EXERCISE PROMPT - Please copy every line of the material exactly.

** Opening MATERIAL SUPPLIED block **

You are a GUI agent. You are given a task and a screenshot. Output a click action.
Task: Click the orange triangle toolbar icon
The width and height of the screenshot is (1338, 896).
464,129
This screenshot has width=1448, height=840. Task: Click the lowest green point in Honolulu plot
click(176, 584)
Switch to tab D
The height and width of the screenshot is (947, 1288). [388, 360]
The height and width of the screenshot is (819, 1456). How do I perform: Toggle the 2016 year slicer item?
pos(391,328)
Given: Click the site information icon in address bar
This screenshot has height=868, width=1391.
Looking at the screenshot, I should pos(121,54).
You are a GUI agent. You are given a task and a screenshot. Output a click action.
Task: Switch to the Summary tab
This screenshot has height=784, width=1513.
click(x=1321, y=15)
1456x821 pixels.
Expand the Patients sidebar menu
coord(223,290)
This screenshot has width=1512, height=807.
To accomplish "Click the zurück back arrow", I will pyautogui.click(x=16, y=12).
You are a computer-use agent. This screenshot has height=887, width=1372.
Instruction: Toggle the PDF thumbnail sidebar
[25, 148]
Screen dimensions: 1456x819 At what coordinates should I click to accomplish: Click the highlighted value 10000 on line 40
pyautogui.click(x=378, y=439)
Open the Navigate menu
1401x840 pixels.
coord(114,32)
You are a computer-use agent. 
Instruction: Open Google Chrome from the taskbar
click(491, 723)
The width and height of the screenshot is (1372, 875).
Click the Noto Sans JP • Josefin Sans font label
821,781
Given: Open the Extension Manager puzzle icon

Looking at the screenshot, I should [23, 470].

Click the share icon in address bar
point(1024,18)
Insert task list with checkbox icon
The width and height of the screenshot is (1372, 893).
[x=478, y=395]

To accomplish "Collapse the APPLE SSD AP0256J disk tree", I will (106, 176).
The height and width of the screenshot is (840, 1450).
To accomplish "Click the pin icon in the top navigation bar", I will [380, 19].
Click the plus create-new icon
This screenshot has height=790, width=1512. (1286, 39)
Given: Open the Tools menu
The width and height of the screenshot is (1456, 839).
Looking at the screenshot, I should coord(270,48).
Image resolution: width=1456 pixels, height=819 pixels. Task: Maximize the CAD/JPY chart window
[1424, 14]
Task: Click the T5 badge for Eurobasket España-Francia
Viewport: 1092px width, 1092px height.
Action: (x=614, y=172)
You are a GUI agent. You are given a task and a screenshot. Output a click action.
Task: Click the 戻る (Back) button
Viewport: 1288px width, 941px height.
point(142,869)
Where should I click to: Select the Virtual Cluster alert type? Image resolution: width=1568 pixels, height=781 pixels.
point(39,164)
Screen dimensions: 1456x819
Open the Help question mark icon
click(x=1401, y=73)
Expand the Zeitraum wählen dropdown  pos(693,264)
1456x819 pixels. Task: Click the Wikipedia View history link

** Closing MATERIAL SUPPLIED block **

ANSWER FOR THIS EXERCISE -
You are a GUI agent. You are given a task and a screenshot. Output a click action.
Task: Click the orange triangle toolbar icon
The width and height of the screenshot is (1338, 896).
464,129
This screenshot has width=1448, height=840. Task: Click the lowest green point in Honolulu plot
click(176, 584)
Switch to tab D
The height and width of the screenshot is (947, 1288). [388, 360]
The height and width of the screenshot is (819, 1456). How do I perform: Toggle the 2016 year slicer item?
pos(391,328)
Given: Click the site information icon in address bar
This screenshot has height=868, width=1391.
Looking at the screenshot, I should pos(121,54).
You are a GUI agent. You are given a task and a screenshot. Output a click action.
Task: Switch to the Summary tab
This screenshot has height=784, width=1513.
click(x=1321, y=15)
1456x821 pixels.
Expand the Patients sidebar menu
coord(223,290)
This screenshot has width=1512, height=807.
To accomplish "Click the zurück back arrow", I will pyautogui.click(x=16, y=12).
You are a computer-use agent. This screenshot has height=887, width=1372.
Instruction: Toggle the PDF thumbnail sidebar
[25, 148]
Screen dimensions: 1456x819 At what coordinates should I click to accomplish: Click the highlighted value 10000 on line 40
pyautogui.click(x=378, y=439)
Open the Navigate menu
1401x840 pixels.
coord(114,32)
You are a computer-use agent. 
Instruction: Open Google Chrome from the taskbar
click(491, 723)
The width and height of the screenshot is (1372, 875).
Click the Noto Sans JP • Josefin Sans font label
821,781
Given: Open the Extension Manager puzzle icon

Looking at the screenshot, I should [23, 470].

Click the share icon in address bar
point(1024,18)
Insert task list with checkbox icon
The width and height of the screenshot is (1372, 893).
[x=478, y=395]

To accomplish "Collapse the APPLE SSD AP0256J disk tree", I will (106, 176).
The height and width of the screenshot is (840, 1450).
To accomplish "Click the pin icon in the top navigation bar", I will [380, 19].
Click the plus create-new icon
This screenshot has height=790, width=1512. (1286, 39)
Given: Open the Tools menu
The width and height of the screenshot is (1456, 839).
Looking at the screenshot, I should coord(270,48).
Image resolution: width=1456 pixels, height=819 pixels. Task: Maximize the CAD/JPY chart window
[1424, 14]
Task: Click the T5 badge for Eurobasket España-Francia
Viewport: 1092px width, 1092px height.
Action: (x=614, y=172)
You are a GUI agent. You are given a task and a screenshot. Output a click action.
Task: Click the 戻る (Back) button
Viewport: 1288px width, 941px height.
point(142,869)
Where should I click to: Select the Virtual Cluster alert type? Image resolution: width=1568 pixels, height=781 pixels.
point(39,164)
Screen dimensions: 1456x819
Open the Help question mark icon
click(x=1401, y=73)
Expand the Zeitraum wählen dropdown  pos(693,264)
1456x819 pixels. Task: Click the Wikipedia View history link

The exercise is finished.